Al met al heeft de steekproef diverse interessante ontwikkelpunten naar voren gebracht:

  • Uitbreiding communicatie, ook onderling en met sociale partners;
  • Meer luisteren naar de klant;
  • Klantgerichter werken;
  • Beleidsvoornemens beter vertalen in concrete doelstellingen;
  • Efficiënte inzet van methoden, middelen, kennis en expertise;
  • Vergroting marktbereik;
  • Er is tijd nodig. Of, zoals een gemeentevertegenwoordiger het formuleerde: “we moeten elkaar de tijd gunnen om het geheel op orde te krijgen. De wil is er, dus de rest volgt vanzelf”.

Vragen voor de nabije toekomst

Om de bezuinigingen op de sociale werkvoorzieningsbedrijven en de bijbehorende effecten in goede banen te leiden én eventuele negatieve effecten van de nieuwe verdeling van de BUIG-budgetten op te vangen is nauwe samenwerking binnen de arbeidsmarktregio nodig. Want er bestaat nog een aantal knelpunten en/of aandachtspunten:

  • Gemeenten moeten de kosten van de herstructurering de komende jaren zelf ophoesten. Logischerwijs is dit voor regio’s met een slechtere arbeidsmarkt het moeilijkst.
  • In de kwetsbare regio’s is er voor de doelgroep van de sociale werkvoorzieningsbedrijven ook op langere termijn minder of geen werk.
  • Door het nieuwe verdeelmodel van het BUIG-budget en de bezuiniging op het Participatiebudget (inclusief Wsw) vindt herallocatie van middelen plaats. Dat kan onder meer problemen opleveren om de meerjarenbegroting sluitend te krijgen.
  • Omdat de drie decentralisaties verschillende vormen van regionale inkoop hebben en de uitvoering in gemeenschappelijke regelingen plaatsvindt, ontstaat er een nieuwe overheidslaag, waarbij de invloed van de Raad gering is.
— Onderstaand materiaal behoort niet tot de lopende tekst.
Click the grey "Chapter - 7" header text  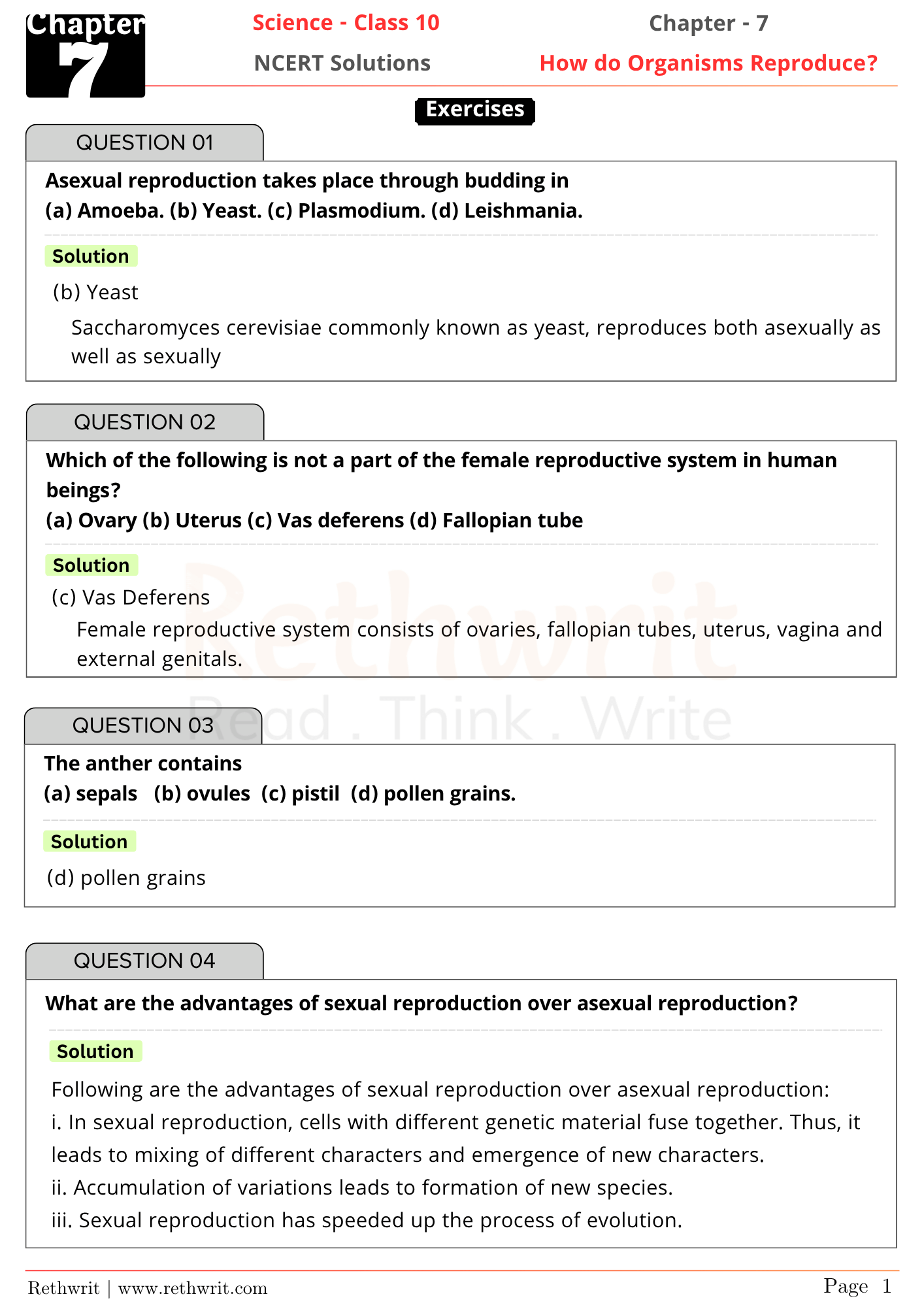tap(708, 24)
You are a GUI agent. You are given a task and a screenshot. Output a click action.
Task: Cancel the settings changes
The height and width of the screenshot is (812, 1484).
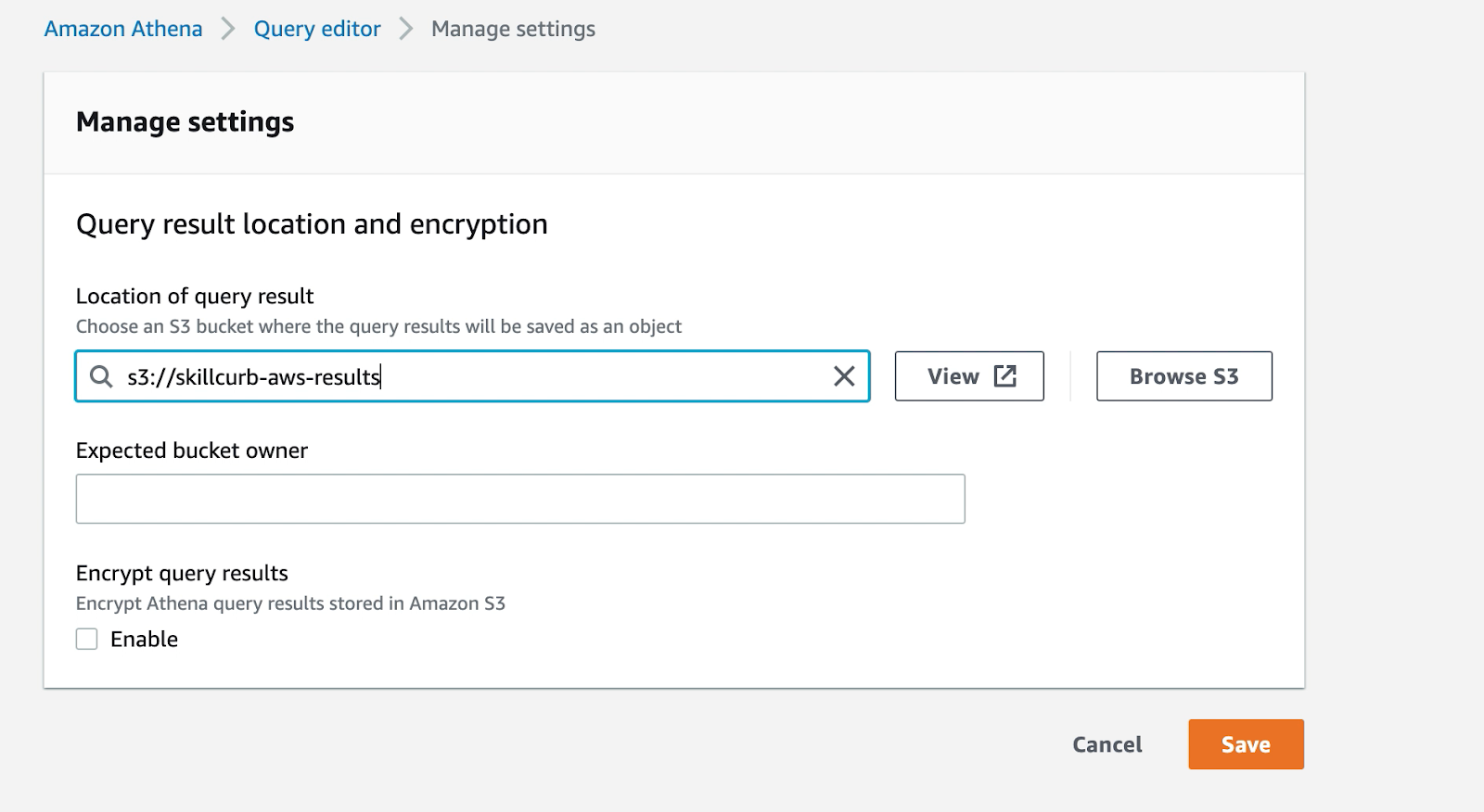click(1107, 744)
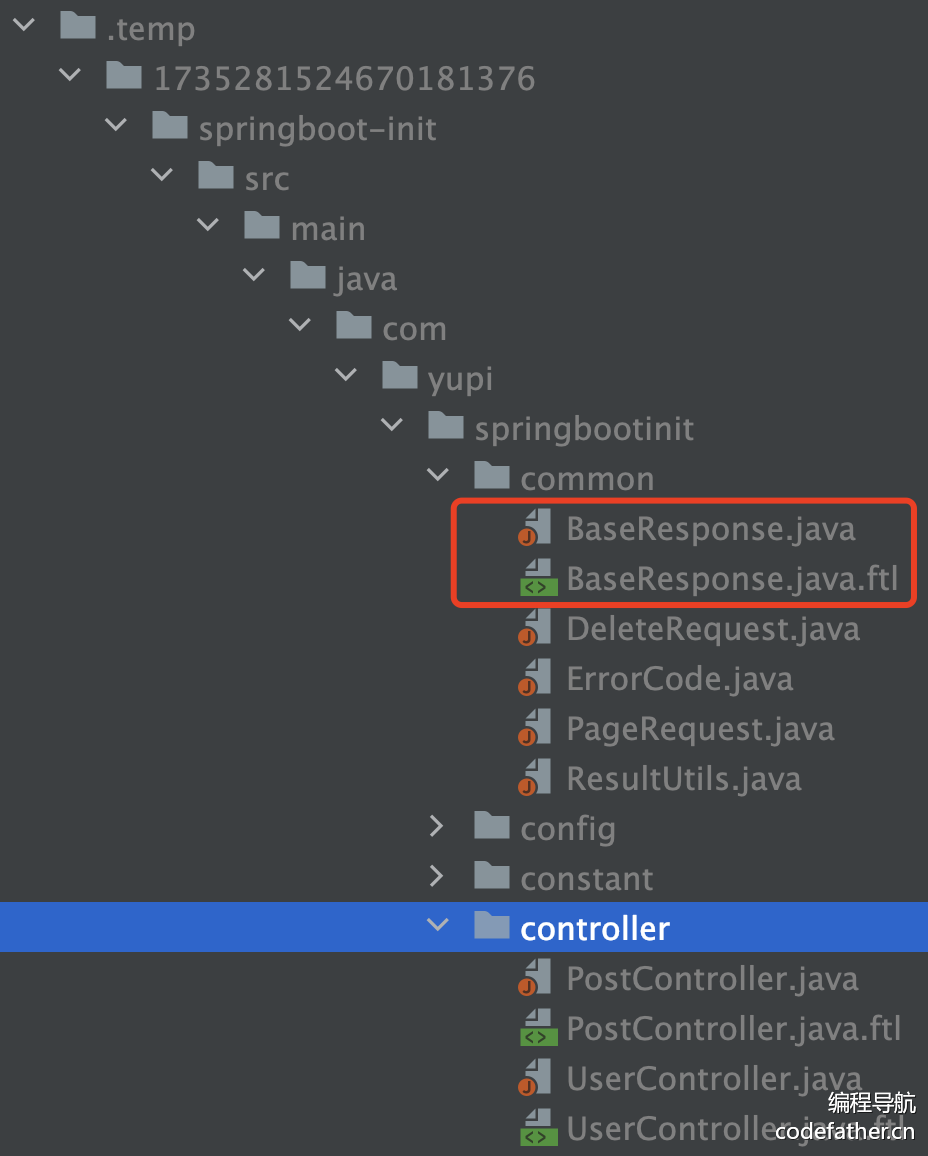Click the BaseResponse.java file icon
The image size is (928, 1156).
(535, 528)
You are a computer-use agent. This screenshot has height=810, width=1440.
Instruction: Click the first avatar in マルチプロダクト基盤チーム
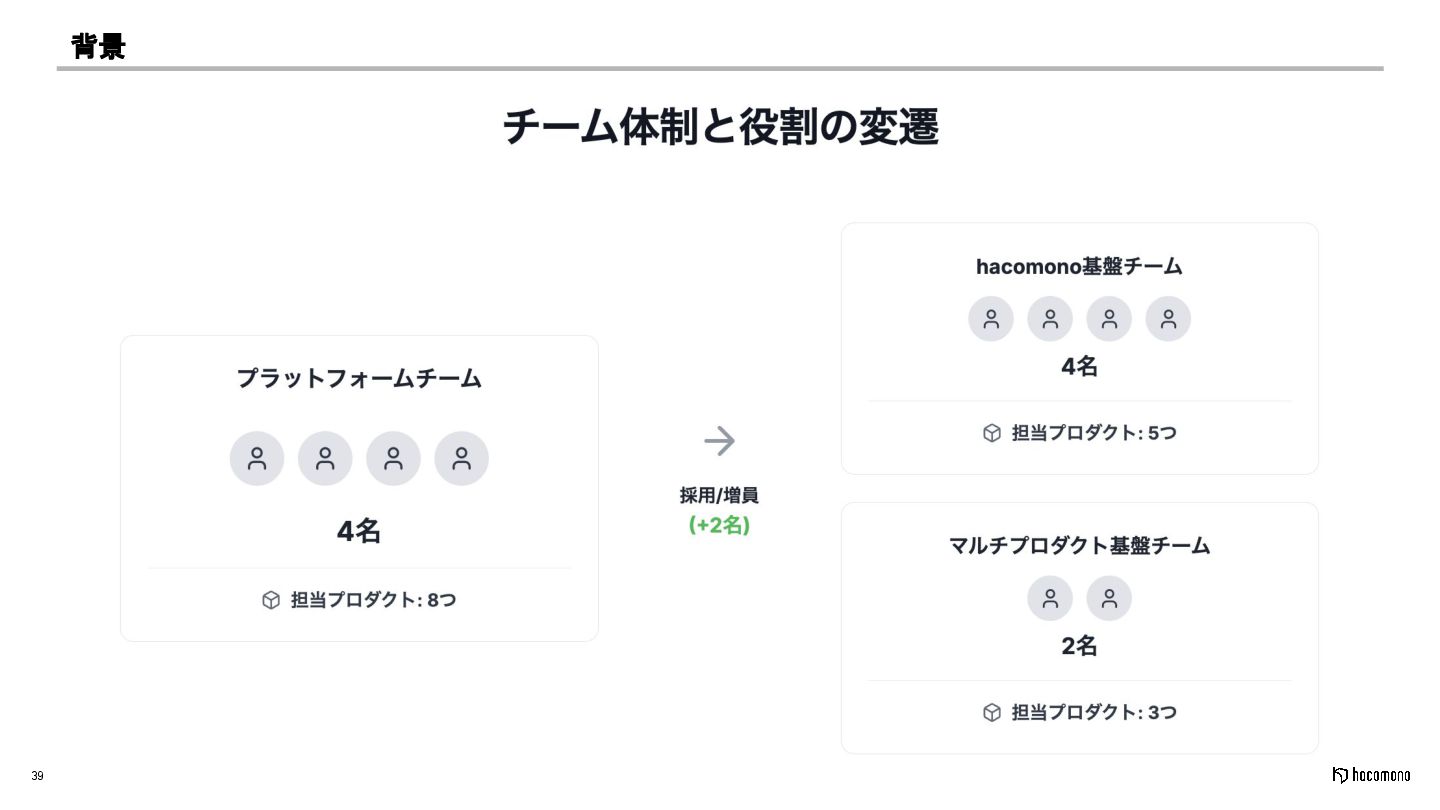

Oplossingsrichting: naar een Regionale Arbeidsmarkt Agenda

De regionale Werkbedrijven vormen een mooie aanzet, maar het zou verder moeten gaan dan alleen de 125.000 ‘extra banen’. Wij pleiten daarom tot het uitwerken en uitvoeren van een ‘Regionale Arbeidsmarkt Agenda’. Daarvan zouden dan onder meer de volgende elementen onderdeel van uitmaken:

  • Geen re-integratie maar directe plaatsing
    Steeds meer werkgevers zijn bereid tot vormen van directe plaatsing, waarbij instrumenten als premiekorting, proefplaatsing en jobcoaching goed inzetbaar zijn.
  • Innovatie en begeleiding kwetsbare doelgroep
    Er blijven altijd innovatieve sociale ondernemingen gewenst die de ruimte krijgen om vanuit hun intrinsiek gedreven maatschappelijk ondernemerschap de koppeling te maken tussen werk en begeleiding.
  • Koppeling met economische agenda
    Sterke koppeling tussen het regionaal arbeidsmarktbeleid en de (ruimtelijk)-economische agenda (regionale curricula, regionale CAO’s en regionale scholingsfondsen).
  • Bundeling van budgetten
    De middelen komen uit een regionale koppeling van verschillende budgetten: Participatiebudget, ESF, sectorale Onderwijs- en Ontwikkelingsgelden (O&O), Sectormiddelen die vanuit het Rijk worden ingezet.
  • Aandacht voor lokale legitimiteit en betrokkenheid
    Een Regionale Arbeidsmarkt Agenda vraagt om een goede borging van de lokale legitimiteit voor de instrumenten en koppeling van budgetten. Immers, de gemeenteraden gaan daar over. Dat vraagt om maatwerk per regio.
  • Wil en durf: succes ligt bij mensen
    Politieke en bestuurlijke wil en durf is daarbij essentieel. Succes is mensenwerk: vanuit het gemeenschappelijk belang, met ruimte voor ieders rol en verantwoordelijkheid, gezamenlijk zorgen dat het slaagt!

Meer weten?

Aldus een greep uit onze bevindingen in de diverse arbeidsmarktregio’s. Wij bieden hier het position paper De kracht van de arbeidsmarktregio; samenwerking in de praktijk als White Paper aan. U kunt hierover en over de Regionale Arbeidsmarkt Agenda ook vrijblijvend van gedachten wisselen met Anton Revenboer (a.revenboer@radaradvies.nl)  en Bert Otten (b.otten@radaradvies.nl).

Reacties: 1

U moet ingelogd zijn om een reactie te kunnen plaatsen.

Peter Flohr / Gemeenteraadslid Loon op Zand
Terecht wordt genoemd dat "Ons inziens is een integrale uitvoering van het 3-D-beleid voor de moeilijke doelgroep toch het meest effectief."

Integraal 3D beleid wordt m.i. sterk in de weg gezeten zolang er niet "ontschot" gewerkt wordt. Consequentie hiervan is dat een aparte Sociale Dienst, een apart SW-bedrijf en een aparte organisatie voor het WMO-beleid (meestal de gemeente zelf) de effecitiviteit van een integrale benadering ondermijnt. Als we nou eens beginnen om ook daadwerkelijk op organisatieniveau hierin verandering te brengen, dan komt dat ten goede aan alle cliënten vanuit de verschillende domeinen. Dat betekent letterlijk beginnen met het bij elkaar brengen van een SW-bedrijf en een Sociale dienst, om te beginnen. Volgens mij zijn er maar weinig plekken waar dat gebeurt in NL. Ik zelf benadruk dit omdat ik als lid van het Algemeen Bestuur van Baanbrekers (Waalwijk, Heusden en Loon op Zand) hier zoveel positieve effecten kan waarnemen. Samen met drie gemeenten de sociale diensten en het SW-bedrijf bij elkaar gefuseerd ten voordele van alle cliënten Ik ben zeer benieuwd of dit ook op andere plekken gebeurt en of dezelfde positieve waarnemingen gedaan worden.